WHAT TO WORK ON: Locate the line containing "This screenshot has" in the entries below, then retype it and every later line exactly, leaving out pictures.

(Saved data entries)
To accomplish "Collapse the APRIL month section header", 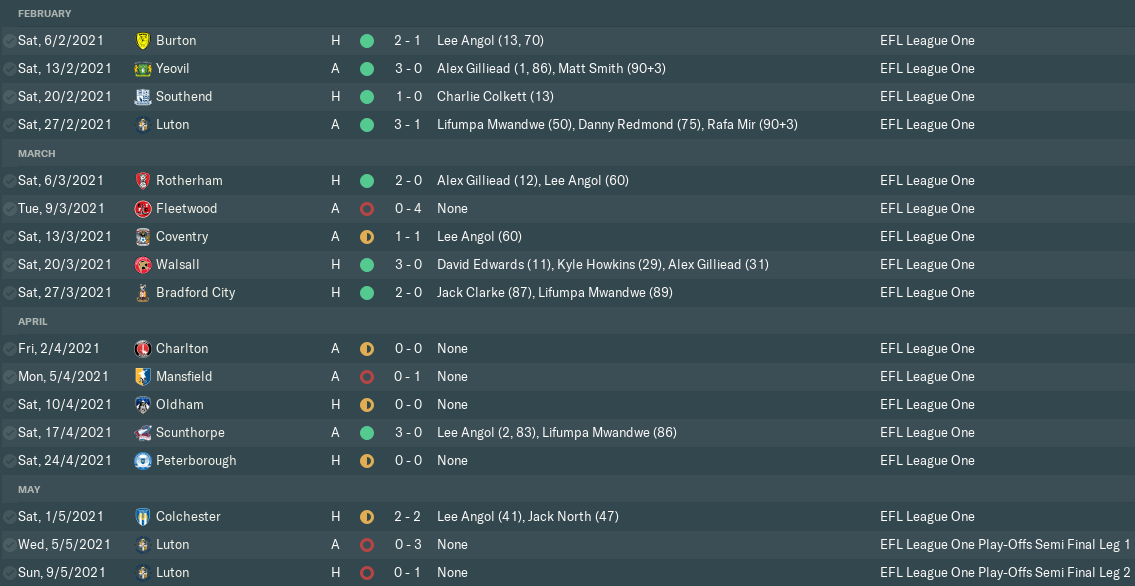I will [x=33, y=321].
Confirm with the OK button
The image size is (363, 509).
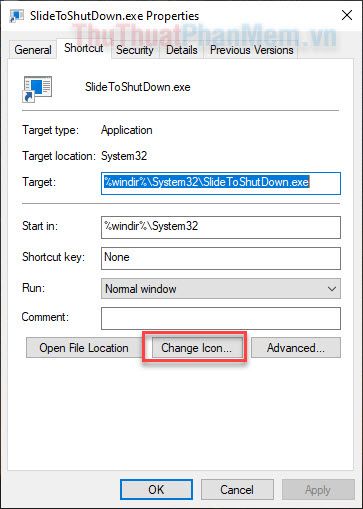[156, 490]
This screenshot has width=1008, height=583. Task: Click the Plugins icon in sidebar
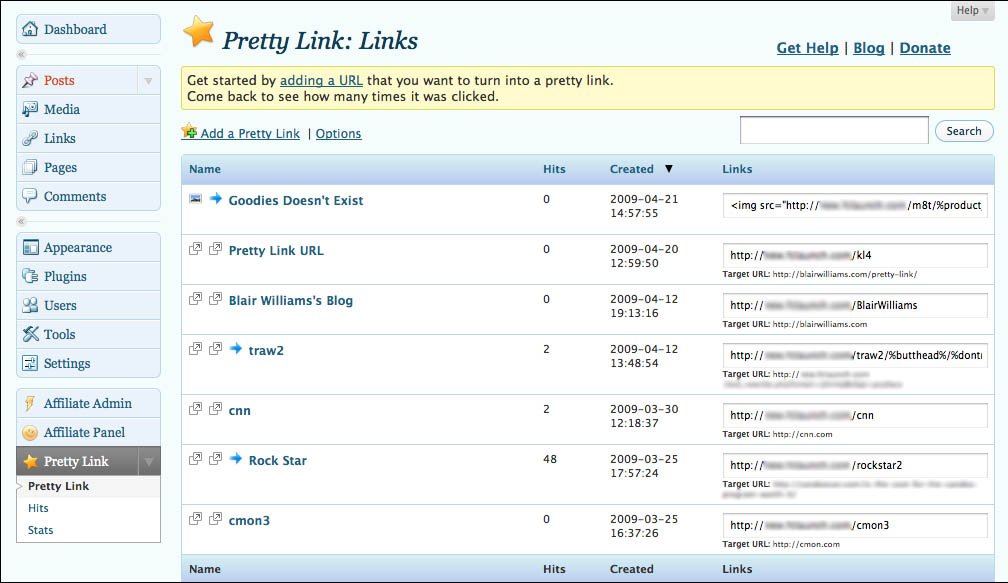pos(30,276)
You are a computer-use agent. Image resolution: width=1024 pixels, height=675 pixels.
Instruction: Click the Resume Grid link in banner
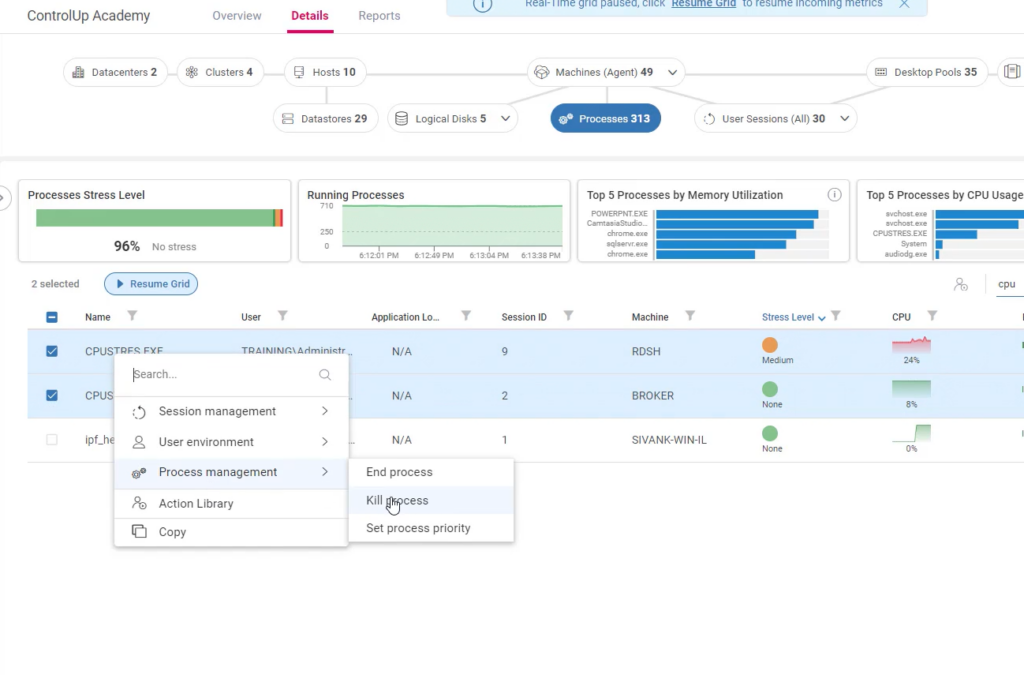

TASK RESULT:
This screenshot has width=1008, height=583. Task: Click the Plugins icon in sidebar
pos(30,276)
You are a computer-use agent. Image resolution: width=1024 pixels, height=675 pixels.
Instruction: Click the Resume Grid link in banner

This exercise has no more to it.